Unlike prior works that retain and replay visual features, our method is centered around leveraging the stability of the semantic (textual) space to constrain the evolution of the visual space. This semantic stability stems from two key aspects: (1) the use of prompt-based textual descriptions enhances inter-class separability in the pretrained language model, thereby improving the lower bound of semantic representation quality; and (2) the text encoder remains completely frozen throughout the incremental learning process, unaffected by streaming data. Based on this, we align the continuously updated visual features with the stable semantic structure derived from language, effectively mitigating catastrophic forgetting.
We hope this helps to clearly distinguish our approach from previous works. Thank you again for your valuable feedback.
The paper tackles unsupervised class-incremental learning (UCIL), where models learn from a stream of unlabeled data without forgetting previously acquired knowledge. Traditional methods rely heavily on visual clustering, which often produces noisy pseudo-labels.
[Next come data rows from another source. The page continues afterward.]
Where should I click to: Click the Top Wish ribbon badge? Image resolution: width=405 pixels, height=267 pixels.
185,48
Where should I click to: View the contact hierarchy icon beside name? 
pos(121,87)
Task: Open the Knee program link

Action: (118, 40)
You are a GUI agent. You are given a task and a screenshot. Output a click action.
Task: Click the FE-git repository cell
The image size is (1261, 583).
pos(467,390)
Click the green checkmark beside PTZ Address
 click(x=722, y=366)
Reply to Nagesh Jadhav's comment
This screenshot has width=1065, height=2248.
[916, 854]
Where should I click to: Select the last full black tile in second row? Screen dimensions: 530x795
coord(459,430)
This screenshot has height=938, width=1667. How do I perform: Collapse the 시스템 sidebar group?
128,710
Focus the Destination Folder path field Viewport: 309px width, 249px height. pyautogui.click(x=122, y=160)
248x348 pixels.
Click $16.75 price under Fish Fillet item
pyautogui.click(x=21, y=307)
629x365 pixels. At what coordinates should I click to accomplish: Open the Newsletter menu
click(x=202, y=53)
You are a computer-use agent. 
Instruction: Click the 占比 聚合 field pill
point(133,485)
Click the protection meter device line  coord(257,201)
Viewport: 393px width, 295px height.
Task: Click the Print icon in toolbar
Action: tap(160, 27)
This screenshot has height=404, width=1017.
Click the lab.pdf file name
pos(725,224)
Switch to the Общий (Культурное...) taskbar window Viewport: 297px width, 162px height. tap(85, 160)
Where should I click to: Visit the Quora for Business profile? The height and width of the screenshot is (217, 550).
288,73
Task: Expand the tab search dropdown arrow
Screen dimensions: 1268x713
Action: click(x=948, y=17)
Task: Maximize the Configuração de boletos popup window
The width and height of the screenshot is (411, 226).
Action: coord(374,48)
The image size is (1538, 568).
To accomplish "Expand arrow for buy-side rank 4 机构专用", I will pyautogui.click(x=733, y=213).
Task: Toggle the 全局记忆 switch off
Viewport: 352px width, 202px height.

This work proposes a dual-space approach that fuses visual and textual representations to generate more reliable pseudo-labels.
Strengths:
-
The paper offers a compelling motivation by addressing the problem of inaccurate pseudo-labels in continual learning, clearly identifying a research gap and justifying its importance.
-
The proposed method is both novel and insightful, intelligently integrating large multimodal models with a coarse-to-fine prompting strategy to deliver robust semantic supervision for unlabeled data streams.
-
The method achieves strong experimental results, and ablation studies convincingly validate the importance and effectiveness of each component in the framework.
-
The manuscript is exceptionally well-written and well-structured, making the content easy to follow and understand.
Weaknesses:
-
The prototype-based component remains somewhat conventional compared to more radical continual learning techniques.
-
It is not fully clear whether the claim that language semantics are inherently more stable than visual features is sufficiently substantiated or risks subjectivity.
Final Recommendation:
The initial reviewer ratings were mixed. During the rebuttal phase, the authors provided additional explanations and introduced new experimental results that addressed all major concerns. After rebuttal, reviewers reached a strong and consistent consensus that this paper makes significant contributions and should be accepted.